START Information

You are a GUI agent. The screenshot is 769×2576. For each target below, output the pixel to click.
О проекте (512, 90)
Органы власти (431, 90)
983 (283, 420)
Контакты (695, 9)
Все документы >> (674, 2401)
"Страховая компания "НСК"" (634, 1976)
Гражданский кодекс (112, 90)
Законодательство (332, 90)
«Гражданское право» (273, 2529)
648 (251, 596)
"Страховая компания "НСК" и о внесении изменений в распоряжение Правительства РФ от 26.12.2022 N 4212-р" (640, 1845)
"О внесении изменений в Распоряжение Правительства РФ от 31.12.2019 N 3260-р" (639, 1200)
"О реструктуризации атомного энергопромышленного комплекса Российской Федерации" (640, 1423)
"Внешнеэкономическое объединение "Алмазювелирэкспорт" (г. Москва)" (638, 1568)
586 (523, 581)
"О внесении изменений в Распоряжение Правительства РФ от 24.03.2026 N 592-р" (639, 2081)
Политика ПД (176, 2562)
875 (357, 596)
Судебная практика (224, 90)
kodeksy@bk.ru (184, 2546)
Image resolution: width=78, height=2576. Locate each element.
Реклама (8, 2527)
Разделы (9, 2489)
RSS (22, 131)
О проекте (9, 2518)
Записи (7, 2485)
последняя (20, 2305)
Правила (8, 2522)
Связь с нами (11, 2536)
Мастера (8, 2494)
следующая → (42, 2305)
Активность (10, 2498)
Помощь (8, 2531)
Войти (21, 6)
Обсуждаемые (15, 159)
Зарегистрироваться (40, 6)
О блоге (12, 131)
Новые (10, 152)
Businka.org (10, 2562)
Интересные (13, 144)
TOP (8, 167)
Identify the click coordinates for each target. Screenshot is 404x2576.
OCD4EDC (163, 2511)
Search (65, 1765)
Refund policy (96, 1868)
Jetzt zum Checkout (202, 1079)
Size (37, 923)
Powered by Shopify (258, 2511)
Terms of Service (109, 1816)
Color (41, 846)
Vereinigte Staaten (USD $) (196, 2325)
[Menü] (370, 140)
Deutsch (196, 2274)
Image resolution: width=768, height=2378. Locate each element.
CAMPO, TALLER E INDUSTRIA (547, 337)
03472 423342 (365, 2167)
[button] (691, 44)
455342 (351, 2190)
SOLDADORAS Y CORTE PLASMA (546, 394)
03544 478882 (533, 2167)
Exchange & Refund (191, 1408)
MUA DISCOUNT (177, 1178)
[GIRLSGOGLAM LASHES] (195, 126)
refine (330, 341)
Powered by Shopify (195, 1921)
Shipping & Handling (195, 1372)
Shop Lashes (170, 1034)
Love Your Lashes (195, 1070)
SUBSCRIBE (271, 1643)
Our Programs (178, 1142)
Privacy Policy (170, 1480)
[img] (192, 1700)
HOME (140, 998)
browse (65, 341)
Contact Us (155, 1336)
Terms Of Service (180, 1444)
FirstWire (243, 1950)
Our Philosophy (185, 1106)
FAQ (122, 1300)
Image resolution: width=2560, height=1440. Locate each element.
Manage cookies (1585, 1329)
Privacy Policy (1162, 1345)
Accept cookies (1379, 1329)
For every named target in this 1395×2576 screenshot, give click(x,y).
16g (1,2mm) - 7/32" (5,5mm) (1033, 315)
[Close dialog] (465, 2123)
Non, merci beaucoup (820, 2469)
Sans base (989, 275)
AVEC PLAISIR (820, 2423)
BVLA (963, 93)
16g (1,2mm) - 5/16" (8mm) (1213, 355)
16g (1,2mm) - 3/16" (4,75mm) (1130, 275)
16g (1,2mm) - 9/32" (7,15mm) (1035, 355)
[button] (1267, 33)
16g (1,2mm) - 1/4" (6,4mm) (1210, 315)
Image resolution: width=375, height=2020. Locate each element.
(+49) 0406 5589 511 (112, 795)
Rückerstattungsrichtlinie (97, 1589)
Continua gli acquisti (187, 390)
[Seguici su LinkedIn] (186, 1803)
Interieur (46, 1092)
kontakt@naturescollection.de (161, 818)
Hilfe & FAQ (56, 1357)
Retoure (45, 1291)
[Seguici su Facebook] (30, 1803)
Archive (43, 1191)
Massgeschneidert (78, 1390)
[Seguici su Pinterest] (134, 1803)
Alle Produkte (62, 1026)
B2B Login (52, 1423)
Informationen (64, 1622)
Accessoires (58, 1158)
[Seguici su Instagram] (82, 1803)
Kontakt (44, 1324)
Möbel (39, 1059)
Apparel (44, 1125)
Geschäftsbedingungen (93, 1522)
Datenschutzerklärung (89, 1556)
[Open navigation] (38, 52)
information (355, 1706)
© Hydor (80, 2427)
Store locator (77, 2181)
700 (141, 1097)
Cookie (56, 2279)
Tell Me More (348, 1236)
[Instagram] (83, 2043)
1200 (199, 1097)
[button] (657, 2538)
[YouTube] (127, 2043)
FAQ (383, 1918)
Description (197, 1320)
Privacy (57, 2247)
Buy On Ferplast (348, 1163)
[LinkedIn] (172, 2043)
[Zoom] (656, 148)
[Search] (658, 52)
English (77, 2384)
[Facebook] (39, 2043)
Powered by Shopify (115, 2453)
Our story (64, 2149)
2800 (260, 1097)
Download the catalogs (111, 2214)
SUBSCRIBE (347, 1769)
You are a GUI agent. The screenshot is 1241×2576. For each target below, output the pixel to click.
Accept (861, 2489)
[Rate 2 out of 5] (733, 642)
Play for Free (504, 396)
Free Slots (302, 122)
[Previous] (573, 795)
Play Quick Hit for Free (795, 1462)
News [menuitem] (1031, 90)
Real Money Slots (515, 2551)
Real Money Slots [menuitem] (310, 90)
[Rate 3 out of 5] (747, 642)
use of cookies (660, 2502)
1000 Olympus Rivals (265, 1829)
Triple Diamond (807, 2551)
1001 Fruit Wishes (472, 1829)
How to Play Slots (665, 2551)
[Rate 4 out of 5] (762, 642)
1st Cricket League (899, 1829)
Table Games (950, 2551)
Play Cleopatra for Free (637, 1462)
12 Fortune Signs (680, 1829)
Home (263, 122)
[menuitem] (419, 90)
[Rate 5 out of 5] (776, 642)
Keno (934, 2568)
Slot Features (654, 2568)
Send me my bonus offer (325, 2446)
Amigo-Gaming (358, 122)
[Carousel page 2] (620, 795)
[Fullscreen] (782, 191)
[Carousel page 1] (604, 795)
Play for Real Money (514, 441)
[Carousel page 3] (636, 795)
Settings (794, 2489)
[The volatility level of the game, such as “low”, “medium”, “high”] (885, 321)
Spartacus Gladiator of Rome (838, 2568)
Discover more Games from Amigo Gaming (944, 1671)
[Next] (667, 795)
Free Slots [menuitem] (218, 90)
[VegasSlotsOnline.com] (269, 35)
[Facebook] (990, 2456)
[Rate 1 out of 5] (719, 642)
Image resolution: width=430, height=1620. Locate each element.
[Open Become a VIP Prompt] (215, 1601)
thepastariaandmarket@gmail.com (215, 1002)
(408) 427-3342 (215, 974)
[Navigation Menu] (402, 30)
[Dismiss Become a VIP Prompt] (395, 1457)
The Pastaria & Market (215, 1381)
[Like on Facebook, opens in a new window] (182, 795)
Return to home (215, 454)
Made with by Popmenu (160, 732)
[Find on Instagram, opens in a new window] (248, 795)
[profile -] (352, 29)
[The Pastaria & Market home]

END Information

What needs to be done -
From the records above, repeat exactly the lines from the one with "For every named" through the one with "kontakt@naturescollection.de (161, 818)", both included.

Written answer -
For every named target in this 1395×2576 screenshot, give click(x,y).
16g (1,2mm) - 7/32" (5,5mm) (1033, 315)
[Close dialog] (465, 2123)
Non, merci beaucoup (820, 2469)
Sans base (989, 275)
AVEC PLAISIR (820, 2423)
BVLA (963, 93)
16g (1,2mm) - 5/16" (8mm) (1213, 355)
16g (1,2mm) - 3/16" (4,75mm) (1130, 275)
16g (1,2mm) - 9/32" (7,15mm) (1035, 355)
[button] (1267, 33)
16g (1,2mm) - 1/4" (6,4mm) (1210, 315)
Image resolution: width=375, height=2020. Locate each element.
(+49) 0406 5589 511 (112, 795)
Rückerstattungsrichtlinie (97, 1589)
Continua gli acquisti (187, 390)
[Seguici su LinkedIn] (186, 1803)
Interieur (46, 1092)
kontakt@naturescollection.de (161, 818)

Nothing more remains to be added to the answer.